It should lift away, but what waited on the other side?

Cutting his eyes around, he signaled Evalle and Tristan to watch their backs.

Quinn gave Devon a signal to take a position on the opposite side of the wood covering.

Devon moved with Belador hyper-speed.

Since they were somewhat hidden, humans shouldn’t see anything unusual that happened down here unless this turned into a battle of power and majik that exploded in bright bursts.

Letting out a slow breath, Quinn lifted his hands and nodded at Devon, who mirrored his moves.

They each raised one side of the wood hatch by using kinetic power and moved it an inch at a time until Devon took control of the cover and slipped it softly to the ground.
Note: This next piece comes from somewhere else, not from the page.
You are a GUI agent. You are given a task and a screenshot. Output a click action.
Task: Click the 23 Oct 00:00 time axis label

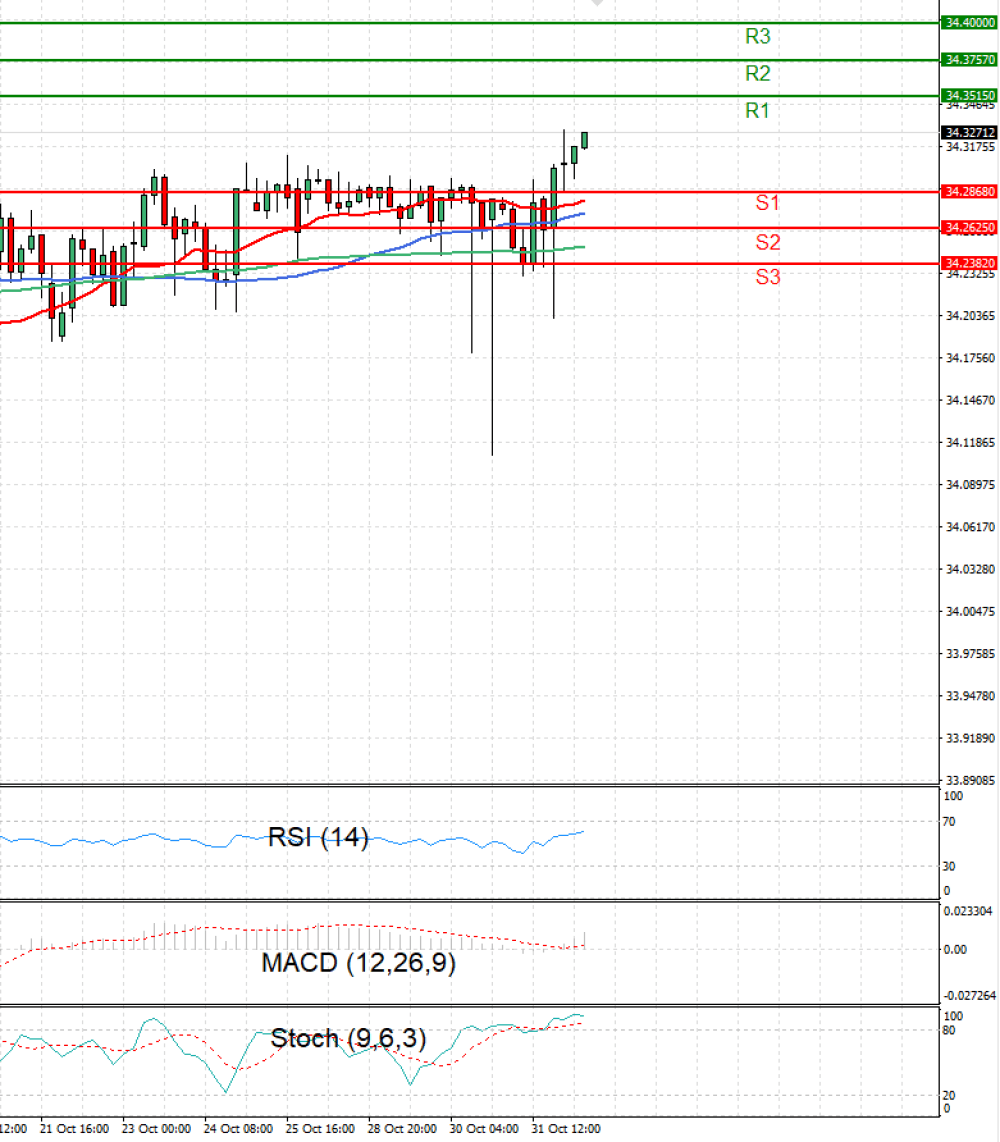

No one came flying out with a mouthful of sharp teeth, but trolls wouldn’t need to when they could wait in the perfect ambush spot.

Quinn squatted to look inside.

Stone stairs went down, disappearing into a black hole.

That could lead to a simple, large room if the trolls hadn’t been here long, or if they’d had more time, to a maze of tunnels.

He hated tunnels. Only one way in and one way out unless you had inside information.

The trolls would have an exit plan, but they’d also keep it well hidden, which made for a perfect trap if someone was crazy enough to break into a troll nest.

Schedule me for a psych eval as soon as this is over.

Quinn ducked his tall frame into the hole, glad he’d worn cargo pants for ease of movement. They were all outfitted in similar black clothing from neck to toe.

The air had a damp, sour odor to it the deeper he went, but he had no complaint about the solid rock steps.

No squeaking noises.

No sound at all.

His skin crawled with warning.

Trolls had never been a docile group, but for the most part the local ones kept to themselves. There had been one instance when Svart Trolls from another country invaded Atlanta with plans to take over the city. Other than that, the trolls tended to be good about policing their own community to avoid VIPER stepping in to do that for them. The VIPER coalition acted as a governmental body over all preternaturals in the human world.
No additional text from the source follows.